Where does Sgt Pepper fit in the Beatles canon? To some it’s the greatest album ever, to others it’s ludicrously overpraised. It is certainly the zenith of their pop-as-artifice period, with subsequent albums seeing resurgent interest in the perceived truthfulness of the blues and folk. Sgt. Pepper’s formal innovations similarly are the kind of thing which get critics all excited, unlike your average fan who remembers the tunes: the meta-awareness of the overture and outro, and the notion of playing at being another band would echo throughout the years (see: The Wall, Ziggy Stardust, 3 Feet High And Rising, etc). But what about the songs, eh? “Getting Better”, “With A Little Help”, “Lovely Rita”, and “Good Morning Good Morning” are all strong album tracks; “She’s Leaving Home” and “Fixing A Hole” are both florid pieces of McCartney which many love (I can live without them); “Within You Within You” is the ultimate expression of George’s mysticism (which, unlike many, I adore); and “Lucky In The Sky With Diamond” and “Being For The Benefit Of Mr Kite” are dazzling examples both of the Lennon imagination and the Beatle/Martin studiocraft in creating soundworlds. “A Day In The Life” is stunning, with good claim to being the single finest Beatle moment. But to my ears, Sgt. Pepper is often too reliant on studiocraft rather than songcraft: the soundworlds it creates are astonishing, but I wonder if they would be anywhere near as memorable without such dressage. Also, Sgt. Pepper is perhaps the only album where Lennon is subdued, with only 3.5 songs out of 13: Macca’s art school leanings need some abrasive Lennon truth-telling amd cynicism to avoid getting florid or unreal, and occasionally Pepper does get that way. But as an expression of imagination and humanity, it’s hard to beat.

Abbey Road

The final three are really hard to separate. All are miracles of creativity and expression. I particularly find it nearly impossible to separate Abbey Road and the White Album. Though I think the side 2 (that’s the second half, kids) of Abbey Road the finest side of any album ever, I’m going to have to let it settle for third. Why? Though the album is a tremendous swansong, the first half is uneven: though several individual songs are magnificent (“Something”, “I Want You (She’s So Heavy)”, “Come Together”, “Here Comes The Sun”), several are weak (“Maxwell’s Silver Hammer” and “Octopus’s Garden”), and worse, they don’t relate well to each other. This is not like the White Album, where though there’s an insane range of styles, the parodies and pastiches, and the frequency of the accoustic guitar, give it an overriding sensibility. On the Abbey Road opening side, Lennon’s songs are bluesy, almost elemental; Macca’s are dreadfully hokey; while George’s, now he’s finally getting his day in the sun, are marvellous. The arrangement of the tunes (Lennon – George – Macca – Macca – George – Lennon) speak more of Beatle politics than musical considerations.

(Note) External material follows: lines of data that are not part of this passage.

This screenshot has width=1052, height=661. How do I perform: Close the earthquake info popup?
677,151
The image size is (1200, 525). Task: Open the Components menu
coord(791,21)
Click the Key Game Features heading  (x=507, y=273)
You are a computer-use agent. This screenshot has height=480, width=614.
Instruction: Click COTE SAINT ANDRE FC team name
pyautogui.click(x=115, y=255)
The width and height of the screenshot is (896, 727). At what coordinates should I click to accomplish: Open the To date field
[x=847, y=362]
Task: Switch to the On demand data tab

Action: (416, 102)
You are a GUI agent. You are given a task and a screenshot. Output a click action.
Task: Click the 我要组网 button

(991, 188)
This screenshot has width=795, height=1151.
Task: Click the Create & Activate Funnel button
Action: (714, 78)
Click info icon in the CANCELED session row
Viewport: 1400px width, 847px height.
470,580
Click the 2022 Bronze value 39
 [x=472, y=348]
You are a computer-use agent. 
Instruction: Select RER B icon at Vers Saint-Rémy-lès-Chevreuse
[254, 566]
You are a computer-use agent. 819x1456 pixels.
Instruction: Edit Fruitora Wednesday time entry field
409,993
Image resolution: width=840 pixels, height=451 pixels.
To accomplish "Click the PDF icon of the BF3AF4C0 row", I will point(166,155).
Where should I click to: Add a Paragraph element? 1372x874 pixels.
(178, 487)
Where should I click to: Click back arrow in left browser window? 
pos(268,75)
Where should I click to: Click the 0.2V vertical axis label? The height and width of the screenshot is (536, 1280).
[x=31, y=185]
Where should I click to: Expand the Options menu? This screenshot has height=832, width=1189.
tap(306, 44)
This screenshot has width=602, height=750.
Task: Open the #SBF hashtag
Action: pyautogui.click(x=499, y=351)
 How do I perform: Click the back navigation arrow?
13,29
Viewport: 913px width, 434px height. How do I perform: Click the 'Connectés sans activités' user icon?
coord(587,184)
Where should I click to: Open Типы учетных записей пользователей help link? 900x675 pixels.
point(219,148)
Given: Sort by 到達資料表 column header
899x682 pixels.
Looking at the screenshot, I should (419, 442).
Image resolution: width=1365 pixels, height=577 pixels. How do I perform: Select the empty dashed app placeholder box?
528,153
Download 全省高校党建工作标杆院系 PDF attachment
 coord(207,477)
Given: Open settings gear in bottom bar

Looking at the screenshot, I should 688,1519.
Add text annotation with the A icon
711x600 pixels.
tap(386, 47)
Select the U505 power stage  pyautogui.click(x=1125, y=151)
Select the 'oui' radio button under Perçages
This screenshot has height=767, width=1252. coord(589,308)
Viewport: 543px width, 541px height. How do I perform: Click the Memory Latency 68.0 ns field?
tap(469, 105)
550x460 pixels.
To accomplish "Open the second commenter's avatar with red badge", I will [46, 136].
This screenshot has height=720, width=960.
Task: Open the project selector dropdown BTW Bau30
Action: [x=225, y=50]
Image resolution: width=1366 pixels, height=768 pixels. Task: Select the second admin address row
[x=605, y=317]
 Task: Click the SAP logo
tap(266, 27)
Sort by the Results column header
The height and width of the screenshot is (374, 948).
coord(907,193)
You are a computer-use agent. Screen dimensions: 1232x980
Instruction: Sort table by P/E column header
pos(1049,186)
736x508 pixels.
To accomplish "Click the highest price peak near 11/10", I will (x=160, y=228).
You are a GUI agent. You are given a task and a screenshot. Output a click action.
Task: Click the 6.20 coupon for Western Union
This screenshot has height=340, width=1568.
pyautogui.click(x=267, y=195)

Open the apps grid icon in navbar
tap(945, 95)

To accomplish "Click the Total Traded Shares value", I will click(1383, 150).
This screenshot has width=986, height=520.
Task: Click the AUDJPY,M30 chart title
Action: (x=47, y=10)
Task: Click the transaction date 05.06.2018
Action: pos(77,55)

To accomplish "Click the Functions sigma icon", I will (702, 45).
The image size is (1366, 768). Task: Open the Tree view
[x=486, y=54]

The second half though is truly and utterly magnificent. Its symphonic linking of movements, and its variety of mood and atmosphere, are astonishing, while the warmth, humour and wit – while typical of The Beatles – remind you why they are the best-loved rock group ever. It starts with “Because”, where John, Paul and George sing in icy triple-tracked harmony like disembodied spirits above the clouds. “You Never Give Me Your Money”, a suite depicting Macca’s fracturing with the Beatles, follows; the key section is the lovely, poignant, “But, oh that magic feeling… nowhere to go”. But this melancholy is naturally undercut by the languid, sunlit warmth of “Sun King”, Macca’s bass so supple and fluid, the lyrics in joky cod-Italian (“Cake and eat it, parasol”). This is then followed by three quick-fire fragments, “Mean Mr Mustard”, “Polythene Pam”, and “She Came In Through The Bathroom Window”, which evoke the simple pleasures of a rock band, and hark back to their apprenticeship in Hamburg and Liverpool dive bars and grotty clubs, showing how this basic rock and roll will always be part of them.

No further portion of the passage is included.